Former President Donald Trump was acquitted of an insurrection incitement charge by the Senate on Saturday.
Fifty-seven senators voted to convict Trump. A conviction requires a 67 vote supermajority.
All 43 senators who voted to acquit Trump are Republicans. All Democrats voted to convict him. Seven Republicans joined the Democrats.
“I had concerns with the lack of due process and constitutionality of this trial going in, and I voted twice to say so. But I had a duty as a juror to listen to the arguments of both sides and keep an open mind, which I did,” Sen. Tommy Tuberville (R-Ala.), who voted to acquit, said in a statement shortly after the vote.
“After hearing the arguments presented, I voted to not convict for a number of reasons, including the fact that I don’t think the Senate has the authority to try a private citizen.”
“The House Impeachment Managers launched an unconstitutional show trial to humiliate the former President and his supporters. The Impeachment Managers have accomplished nothing but to extend the pain of the American people. They achieved one thing—Donald J. Trump’s acquittal,” added Sen. Marsha Blackburn (R-Tenn.), another acquittal vote.

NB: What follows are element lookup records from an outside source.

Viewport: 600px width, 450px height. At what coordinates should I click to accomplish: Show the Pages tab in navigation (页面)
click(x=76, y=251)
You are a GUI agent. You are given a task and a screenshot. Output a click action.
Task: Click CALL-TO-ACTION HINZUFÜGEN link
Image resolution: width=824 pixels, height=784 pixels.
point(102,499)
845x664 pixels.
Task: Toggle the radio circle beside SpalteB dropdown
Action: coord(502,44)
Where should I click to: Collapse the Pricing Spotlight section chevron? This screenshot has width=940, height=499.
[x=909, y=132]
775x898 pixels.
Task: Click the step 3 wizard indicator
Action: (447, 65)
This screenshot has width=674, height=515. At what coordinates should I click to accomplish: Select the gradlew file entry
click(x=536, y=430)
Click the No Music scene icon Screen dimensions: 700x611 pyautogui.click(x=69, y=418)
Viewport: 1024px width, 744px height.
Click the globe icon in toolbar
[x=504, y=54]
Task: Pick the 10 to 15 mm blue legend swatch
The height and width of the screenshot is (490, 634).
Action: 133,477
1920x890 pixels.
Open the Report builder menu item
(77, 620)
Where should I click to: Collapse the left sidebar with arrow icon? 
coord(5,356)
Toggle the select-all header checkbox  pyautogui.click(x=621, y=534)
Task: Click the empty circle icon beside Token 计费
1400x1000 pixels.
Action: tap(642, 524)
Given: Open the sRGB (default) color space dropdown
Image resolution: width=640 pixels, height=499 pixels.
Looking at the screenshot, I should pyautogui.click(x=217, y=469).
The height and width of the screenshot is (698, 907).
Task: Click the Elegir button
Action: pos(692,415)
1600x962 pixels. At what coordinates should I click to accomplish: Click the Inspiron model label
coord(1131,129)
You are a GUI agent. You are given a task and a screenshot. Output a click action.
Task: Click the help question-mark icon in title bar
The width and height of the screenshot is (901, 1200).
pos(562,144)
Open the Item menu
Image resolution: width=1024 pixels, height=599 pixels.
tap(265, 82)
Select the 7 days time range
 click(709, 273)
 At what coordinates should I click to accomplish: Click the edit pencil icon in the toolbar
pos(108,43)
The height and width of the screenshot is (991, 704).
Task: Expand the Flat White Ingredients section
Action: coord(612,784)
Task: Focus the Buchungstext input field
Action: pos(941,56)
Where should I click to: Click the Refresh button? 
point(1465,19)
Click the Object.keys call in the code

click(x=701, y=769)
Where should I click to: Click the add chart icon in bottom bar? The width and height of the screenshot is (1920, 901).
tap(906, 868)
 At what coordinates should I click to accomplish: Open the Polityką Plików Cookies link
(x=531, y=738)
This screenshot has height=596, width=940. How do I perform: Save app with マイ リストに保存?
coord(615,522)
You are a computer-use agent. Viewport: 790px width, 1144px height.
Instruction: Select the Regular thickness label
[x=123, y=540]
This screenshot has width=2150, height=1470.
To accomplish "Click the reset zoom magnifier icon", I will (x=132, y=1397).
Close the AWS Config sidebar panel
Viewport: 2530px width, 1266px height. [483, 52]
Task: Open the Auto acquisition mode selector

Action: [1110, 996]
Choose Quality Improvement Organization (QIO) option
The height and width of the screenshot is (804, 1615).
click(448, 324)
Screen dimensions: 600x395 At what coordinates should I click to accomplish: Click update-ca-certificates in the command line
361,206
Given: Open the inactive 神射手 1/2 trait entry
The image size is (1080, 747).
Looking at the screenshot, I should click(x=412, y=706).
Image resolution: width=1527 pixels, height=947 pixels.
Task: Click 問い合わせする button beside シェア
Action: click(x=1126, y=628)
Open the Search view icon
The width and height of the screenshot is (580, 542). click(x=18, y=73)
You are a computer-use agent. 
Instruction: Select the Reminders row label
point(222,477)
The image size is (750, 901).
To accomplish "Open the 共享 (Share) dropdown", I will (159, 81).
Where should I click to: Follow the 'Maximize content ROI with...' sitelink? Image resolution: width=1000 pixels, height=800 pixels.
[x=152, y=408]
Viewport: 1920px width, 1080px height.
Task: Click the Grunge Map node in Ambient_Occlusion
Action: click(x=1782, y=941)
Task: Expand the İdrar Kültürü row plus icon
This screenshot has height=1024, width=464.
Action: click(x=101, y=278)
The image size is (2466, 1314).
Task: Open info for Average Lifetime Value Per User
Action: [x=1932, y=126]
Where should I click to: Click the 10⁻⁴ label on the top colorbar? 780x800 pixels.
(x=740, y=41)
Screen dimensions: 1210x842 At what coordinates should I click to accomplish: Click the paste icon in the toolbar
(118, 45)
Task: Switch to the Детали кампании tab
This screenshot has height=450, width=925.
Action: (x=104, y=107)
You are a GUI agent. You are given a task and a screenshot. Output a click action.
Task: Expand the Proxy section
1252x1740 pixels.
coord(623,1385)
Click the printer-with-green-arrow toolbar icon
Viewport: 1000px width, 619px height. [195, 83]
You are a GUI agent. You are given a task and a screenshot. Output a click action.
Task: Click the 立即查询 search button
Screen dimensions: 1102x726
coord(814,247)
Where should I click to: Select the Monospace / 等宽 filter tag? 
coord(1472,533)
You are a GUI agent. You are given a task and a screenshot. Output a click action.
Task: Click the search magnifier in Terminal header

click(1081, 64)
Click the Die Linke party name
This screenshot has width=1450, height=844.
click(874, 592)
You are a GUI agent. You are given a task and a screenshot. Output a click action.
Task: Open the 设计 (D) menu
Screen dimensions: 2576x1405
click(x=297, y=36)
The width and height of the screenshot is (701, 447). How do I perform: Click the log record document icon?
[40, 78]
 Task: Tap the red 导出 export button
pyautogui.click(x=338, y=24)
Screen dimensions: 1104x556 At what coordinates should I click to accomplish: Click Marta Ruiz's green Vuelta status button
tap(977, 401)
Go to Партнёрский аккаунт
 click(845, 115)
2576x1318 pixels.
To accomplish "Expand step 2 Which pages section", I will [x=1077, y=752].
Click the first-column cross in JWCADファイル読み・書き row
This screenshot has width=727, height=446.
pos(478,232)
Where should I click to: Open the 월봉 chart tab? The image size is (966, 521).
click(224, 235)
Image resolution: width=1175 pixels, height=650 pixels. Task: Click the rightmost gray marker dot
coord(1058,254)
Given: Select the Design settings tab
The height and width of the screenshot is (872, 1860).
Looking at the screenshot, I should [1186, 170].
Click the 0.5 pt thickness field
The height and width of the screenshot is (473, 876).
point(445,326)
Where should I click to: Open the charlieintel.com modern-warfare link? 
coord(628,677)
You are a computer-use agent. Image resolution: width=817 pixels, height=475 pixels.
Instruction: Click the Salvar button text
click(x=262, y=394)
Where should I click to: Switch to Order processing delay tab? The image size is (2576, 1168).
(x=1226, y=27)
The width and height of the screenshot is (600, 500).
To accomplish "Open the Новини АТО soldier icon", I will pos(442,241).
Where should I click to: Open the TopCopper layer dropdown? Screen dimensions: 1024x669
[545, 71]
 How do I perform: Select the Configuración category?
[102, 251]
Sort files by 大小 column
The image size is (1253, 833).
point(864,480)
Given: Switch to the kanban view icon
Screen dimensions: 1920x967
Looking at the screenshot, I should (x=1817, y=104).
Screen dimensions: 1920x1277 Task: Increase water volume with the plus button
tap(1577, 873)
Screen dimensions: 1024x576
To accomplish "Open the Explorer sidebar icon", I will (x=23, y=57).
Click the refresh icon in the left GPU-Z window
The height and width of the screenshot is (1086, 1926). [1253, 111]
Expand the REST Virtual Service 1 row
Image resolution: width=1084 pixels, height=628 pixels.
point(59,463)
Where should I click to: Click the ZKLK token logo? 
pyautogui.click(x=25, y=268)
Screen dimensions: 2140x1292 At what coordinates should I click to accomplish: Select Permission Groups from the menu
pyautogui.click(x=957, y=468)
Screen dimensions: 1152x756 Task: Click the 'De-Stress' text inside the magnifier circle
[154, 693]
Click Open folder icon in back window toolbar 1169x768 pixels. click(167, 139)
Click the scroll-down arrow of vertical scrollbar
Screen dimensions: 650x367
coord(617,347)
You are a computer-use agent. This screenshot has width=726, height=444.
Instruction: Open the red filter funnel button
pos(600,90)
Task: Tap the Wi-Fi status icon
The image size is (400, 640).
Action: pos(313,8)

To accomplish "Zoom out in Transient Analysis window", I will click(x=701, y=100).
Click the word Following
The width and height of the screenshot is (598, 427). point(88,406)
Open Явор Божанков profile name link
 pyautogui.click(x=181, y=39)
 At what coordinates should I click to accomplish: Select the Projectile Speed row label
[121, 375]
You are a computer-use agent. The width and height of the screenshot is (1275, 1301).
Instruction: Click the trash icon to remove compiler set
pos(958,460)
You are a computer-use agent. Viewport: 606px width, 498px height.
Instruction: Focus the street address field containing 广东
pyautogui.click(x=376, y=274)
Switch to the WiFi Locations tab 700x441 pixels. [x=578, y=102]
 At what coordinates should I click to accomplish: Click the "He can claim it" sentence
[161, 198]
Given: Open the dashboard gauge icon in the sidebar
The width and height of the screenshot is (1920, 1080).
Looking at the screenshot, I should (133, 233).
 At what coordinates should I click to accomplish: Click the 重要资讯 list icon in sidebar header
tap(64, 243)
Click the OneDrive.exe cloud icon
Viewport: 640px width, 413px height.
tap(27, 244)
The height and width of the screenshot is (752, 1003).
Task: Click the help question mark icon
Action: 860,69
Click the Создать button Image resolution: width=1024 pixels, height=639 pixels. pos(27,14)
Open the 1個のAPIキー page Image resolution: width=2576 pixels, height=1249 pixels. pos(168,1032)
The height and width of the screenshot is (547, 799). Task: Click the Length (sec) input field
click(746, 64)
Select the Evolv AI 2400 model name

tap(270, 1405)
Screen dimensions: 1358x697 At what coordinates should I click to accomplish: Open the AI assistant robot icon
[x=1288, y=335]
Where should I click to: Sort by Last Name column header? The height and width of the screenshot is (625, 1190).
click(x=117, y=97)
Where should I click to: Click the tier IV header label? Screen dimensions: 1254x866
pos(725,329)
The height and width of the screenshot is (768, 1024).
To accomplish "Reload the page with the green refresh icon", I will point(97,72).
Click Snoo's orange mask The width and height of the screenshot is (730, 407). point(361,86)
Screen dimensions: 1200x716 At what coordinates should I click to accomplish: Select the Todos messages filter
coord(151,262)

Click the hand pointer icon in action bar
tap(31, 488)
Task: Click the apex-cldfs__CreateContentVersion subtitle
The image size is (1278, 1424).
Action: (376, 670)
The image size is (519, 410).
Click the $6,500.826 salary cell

Democrats alleged many Republicans already had their minds set on acquitting Trump even before the trial started.
“They were clearly in the position that regardless of the evidence right they were going to vote,” Sen. Chris Van Hollen (D-Md.) told reporters after the vote.
The House of Representatives impeached Trump on Jan. 13 while he was still in office on a single article of impeachment, incitement of insurrection, alleging he was behind the storming of the U.S. Capitol one week prior.
Democrats in the House served as impeachment managers, or de facto prosecutors, trying to convince the Senate to convict Trump on the charge.
“Senators, what greater offense could one commit then to incite a violent insurrection at our seat of government during the peaceful transfer of power?” Rep. Jamie Raskin (D-Md.), the lead impeachment manager, said during the trial.
Trump not only provoked a mob to storm the U.S. Capitol, but then sat back and watched “in delight” as the building was attacked, he claimed, “violating a sacred oath and engaging in a profound dereliction and desertion of duty.”
Trump’s lawyers argued the trial was unconstitutional since the former president is a private citizen now and accused Democrats of showing selectively edited videos that omitted key evidence, such as Trump telling supporters on Jan. 6 to go to the Capitol “peacefully and patriotically.”
Trump was acquitted by the Senate last year on two charges relating to a phone call he shared with Ukraine’s president.
Trump, in a statement after Saturday’s vote, said Democrats are “given a free pass to denigrate the rule of law, defame law enforcement, cheer mobs, excuse rioters, and transform justice into a tool of political vengeance.”
He also said he always has, and will, champion “the unwavering rule of law, the heroes of law enforcement, and the right of Americans to peacefully and honorably debate the issues of the day without malice and without hate.